Phoenix Vega Mezz PLC

Pre-Annual General Meeting Information • May 28, 2025

INFORMATION ON THE PROCESSING OF PERSONAL DATA OF THE SHAREHOLDERS AND OTHER PARTICIPANTS TO THE REMOTE ANNUAL GENERAL MEETING OF "PHOENIX VEGA MEZZ PLC"

The Company "Phoenix Vega Mezz Plc" (the "Company"), hereby announces that for the purpose of participation in the remote Annual General Meeting of 20 June 2025 or in the Repeat General Meeting (hereinafter as "GM") thereof, it will be collected and processed by Hellenic Central Securities Depository S.A., to which Company has assigned the organization of any remote General Meeting, the codes of process of the Shareholders in the online platform https://axia.athexgroup.gr , through which they will have the possibility to participate and vote remotely in the General Meeting (hereinafter referred to as the "Internet Platform").

Furthermore, the Company informs the Shareholders that, the remote voting is obvious and the exercise of the right to vote by the Shareholder and the content of his/her vote, if requested, may be communicated to the other participants in the General Meeting, Shareholders.

In addition, the Company, informs, in the capacity of the controller, in accordance with the GDPR, Regulation (EU) 2016/679, and the other provisions on the protection of personal data, the natural persons other than the Shareholders, who will participate in teleconference (video conference) of the remote General Meeting, such as Members of the Board of Directors of the Company, Executive personnel, auditors and other third parties, that it processes the following personal data, which are collected directly by the data subjects in question, for the purposes of the legitimate interests pursued by the Company for that processing:

(a) Identification data, such as name, surname, father's name, identity card, or other equivalent document.

(b) Data relating to the capacity under which such persons are entitled to participate to the General Meeting. (c) E-mail address, mobile telephone number, in order for the natural person to participate to the teleconference.

(d) Data image - sound (video) from the participation of the natural person to the General Meeting.

Recipients of this data are the executives responsible for the management of the General Meeting of the Company, "Hellenic Central Securities Depository S.A." to which Company has assigned, as the processor on its behalf, the organization of the remote General Meeting as well as any sub-processors (further processors) the processing for "Hellenic Central Securities Depository A.E." (such as the company ZOOM Video Communications Inc., which provides the Zoom tool / services team with which video conference is provided through cloud services) which is maintained within the European Economic Area (E.E.A.), as well as anyone else who performs the processing (processor) on behalf of the Company, to which Company entrusts the organization of any remote General Meeting as well as any sub-processor (further processor) the processing for the above processors.

The above personal data are kept by Company for the period required by law and in general in accordance with the applicable legal and / or regulatory framework or for the exercise of claims or the defense of the legitimate interests of Company and in general in accordance with the respective legal basis for the retention of personal data based on the purpose that their processing serves.

According to GDPR, the personal data subject has the following rights, which may be exercised on case by case basis:

a) To know which personal data, concerning her/him, are being stored and processed by the Company, as well as their source (right of access).

b) To request for the rectification and/or supplementation of this personal data, so as to be complete and accurate, by submitting any necessary document which shows the need for supplementation or rectification (right to rectification).
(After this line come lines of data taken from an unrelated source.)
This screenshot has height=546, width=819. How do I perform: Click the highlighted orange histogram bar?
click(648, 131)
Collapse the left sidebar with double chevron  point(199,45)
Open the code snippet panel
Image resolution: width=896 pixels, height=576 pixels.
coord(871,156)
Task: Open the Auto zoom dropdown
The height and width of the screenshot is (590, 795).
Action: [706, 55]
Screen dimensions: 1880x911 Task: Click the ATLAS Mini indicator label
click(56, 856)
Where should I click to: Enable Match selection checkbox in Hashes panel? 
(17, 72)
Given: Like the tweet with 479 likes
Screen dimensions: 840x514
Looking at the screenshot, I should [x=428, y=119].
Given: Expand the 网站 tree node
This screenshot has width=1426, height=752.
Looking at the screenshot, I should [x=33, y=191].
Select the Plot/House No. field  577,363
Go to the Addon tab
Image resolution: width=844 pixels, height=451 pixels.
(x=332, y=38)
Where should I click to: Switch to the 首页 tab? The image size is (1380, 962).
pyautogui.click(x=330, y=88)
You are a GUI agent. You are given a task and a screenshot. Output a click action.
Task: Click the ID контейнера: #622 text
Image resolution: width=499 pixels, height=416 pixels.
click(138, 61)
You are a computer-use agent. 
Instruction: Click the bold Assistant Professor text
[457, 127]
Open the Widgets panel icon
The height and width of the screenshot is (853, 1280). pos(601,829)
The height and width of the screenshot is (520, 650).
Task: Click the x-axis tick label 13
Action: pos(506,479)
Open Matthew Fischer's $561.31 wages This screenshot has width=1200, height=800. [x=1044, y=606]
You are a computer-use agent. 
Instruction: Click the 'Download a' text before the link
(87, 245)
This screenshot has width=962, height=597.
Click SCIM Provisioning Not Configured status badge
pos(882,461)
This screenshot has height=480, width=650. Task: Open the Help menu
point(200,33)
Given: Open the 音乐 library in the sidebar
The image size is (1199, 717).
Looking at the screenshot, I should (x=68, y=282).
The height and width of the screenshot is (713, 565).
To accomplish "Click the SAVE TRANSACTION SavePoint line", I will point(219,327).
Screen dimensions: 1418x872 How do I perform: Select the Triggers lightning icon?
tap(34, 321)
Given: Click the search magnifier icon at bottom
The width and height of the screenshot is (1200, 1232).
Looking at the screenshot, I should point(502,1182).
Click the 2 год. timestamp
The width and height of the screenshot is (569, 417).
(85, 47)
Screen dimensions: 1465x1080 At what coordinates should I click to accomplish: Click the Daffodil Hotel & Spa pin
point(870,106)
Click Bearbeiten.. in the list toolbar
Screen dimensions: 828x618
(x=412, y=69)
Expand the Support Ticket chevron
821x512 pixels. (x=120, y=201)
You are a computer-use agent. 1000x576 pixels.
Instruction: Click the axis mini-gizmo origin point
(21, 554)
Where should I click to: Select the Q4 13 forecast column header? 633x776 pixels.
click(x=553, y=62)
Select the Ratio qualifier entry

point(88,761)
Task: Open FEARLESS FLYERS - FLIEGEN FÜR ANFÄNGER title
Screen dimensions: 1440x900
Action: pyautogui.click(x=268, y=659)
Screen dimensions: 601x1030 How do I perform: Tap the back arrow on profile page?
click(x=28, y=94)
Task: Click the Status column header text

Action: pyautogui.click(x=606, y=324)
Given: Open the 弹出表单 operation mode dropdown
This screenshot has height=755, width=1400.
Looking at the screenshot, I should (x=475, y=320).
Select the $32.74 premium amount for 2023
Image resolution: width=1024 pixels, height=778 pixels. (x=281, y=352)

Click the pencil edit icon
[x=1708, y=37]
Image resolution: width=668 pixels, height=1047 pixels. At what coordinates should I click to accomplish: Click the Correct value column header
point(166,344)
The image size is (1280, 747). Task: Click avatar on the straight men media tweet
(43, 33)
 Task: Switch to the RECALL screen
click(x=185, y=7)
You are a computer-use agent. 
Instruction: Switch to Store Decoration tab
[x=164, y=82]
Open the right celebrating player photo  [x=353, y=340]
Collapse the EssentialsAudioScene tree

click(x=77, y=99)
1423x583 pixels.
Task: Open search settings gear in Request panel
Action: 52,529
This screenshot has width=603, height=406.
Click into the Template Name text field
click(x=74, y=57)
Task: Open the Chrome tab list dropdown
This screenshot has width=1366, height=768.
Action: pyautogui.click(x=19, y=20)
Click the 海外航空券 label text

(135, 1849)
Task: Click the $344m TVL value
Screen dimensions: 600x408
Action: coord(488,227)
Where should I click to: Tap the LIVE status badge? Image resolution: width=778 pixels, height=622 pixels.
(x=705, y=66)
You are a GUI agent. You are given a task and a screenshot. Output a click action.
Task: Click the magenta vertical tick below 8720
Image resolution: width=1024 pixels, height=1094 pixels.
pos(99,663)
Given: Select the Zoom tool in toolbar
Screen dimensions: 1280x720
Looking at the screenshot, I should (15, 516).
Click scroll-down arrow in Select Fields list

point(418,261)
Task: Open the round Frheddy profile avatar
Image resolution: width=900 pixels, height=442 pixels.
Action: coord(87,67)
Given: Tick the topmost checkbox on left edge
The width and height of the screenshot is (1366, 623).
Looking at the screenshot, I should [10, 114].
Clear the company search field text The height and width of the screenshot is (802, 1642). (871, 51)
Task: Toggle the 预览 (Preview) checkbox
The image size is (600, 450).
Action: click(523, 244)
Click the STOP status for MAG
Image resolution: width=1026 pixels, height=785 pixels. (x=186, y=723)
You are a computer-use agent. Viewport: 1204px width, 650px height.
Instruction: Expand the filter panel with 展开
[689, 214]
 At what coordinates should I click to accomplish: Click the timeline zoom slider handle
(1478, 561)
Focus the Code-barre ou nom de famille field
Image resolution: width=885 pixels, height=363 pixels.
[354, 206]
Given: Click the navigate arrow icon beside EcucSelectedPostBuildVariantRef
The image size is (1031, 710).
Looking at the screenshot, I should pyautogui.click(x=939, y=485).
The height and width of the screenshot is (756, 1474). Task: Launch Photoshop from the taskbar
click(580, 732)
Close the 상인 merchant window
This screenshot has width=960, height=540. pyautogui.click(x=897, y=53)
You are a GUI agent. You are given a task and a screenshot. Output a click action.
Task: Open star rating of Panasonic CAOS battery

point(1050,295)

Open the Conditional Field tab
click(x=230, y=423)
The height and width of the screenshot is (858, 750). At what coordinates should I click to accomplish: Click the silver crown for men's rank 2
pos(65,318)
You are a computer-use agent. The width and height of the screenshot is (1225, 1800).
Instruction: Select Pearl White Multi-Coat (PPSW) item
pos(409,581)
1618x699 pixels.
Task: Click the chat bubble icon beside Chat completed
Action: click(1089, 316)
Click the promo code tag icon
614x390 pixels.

This is at the same time a Shareholder's obligation.

c) To request the restriction of processing concerning her/his personal data (right to restriction of processing). d) To deny and/ or object to any further processing of her/his personal data retained by Company (right to object).

e) To request for deletion of her/his personal data from the Company's records (right to be forgotten).

f) To request for the transfer of the data she/he has provided to the Company to another controller (right to data portability).

In order to exercise her/his rights, the Shareholder may address Company:

• in writing to Company address,

33 Vasilissis Friderikis St., Palais D'Ivoire House, 2nd floor,

1066 Nicosia, Cyprus

• through email to register@phoenixvegamezz.com.cy.

Company shall use its best endeavors to addressthe shareholders' request within thirty (30) days of itsreceipt. The above-mentioned period may be prolonged for sixty (60) more days, if deemed necessary according to the discretion of ATHEX, taking into account the complexity of the issue and the number of the pending requests. ATHEX shall inform the Shareholder within thirty (30) days after receipt of her/his request in any case of prolongation of the abovementioned period, stating the reasons of such prolongation.

Company applies an information security management system to ensure the confidentiality and security of the shareholders' data processing and the protection of personal data against accidental or unfair destruction, loss, alteration, unauthorized disclosure or access and any other form of unfair processing.

The Shareholder has the right to file a complaint with the Personal Data Protection Authority (www.dpa.gr) or with the Office of the Commissioner for Personal Data Protection (www.dataprotection.gov.cy), which is the competentsupervisory authority for the protection of the fundamental rights and freedoms of natural persons with regard to their personal data processing, when she/he assumes that her/his rights are infringed in any way, as well as the right to initiate judicial proceedings.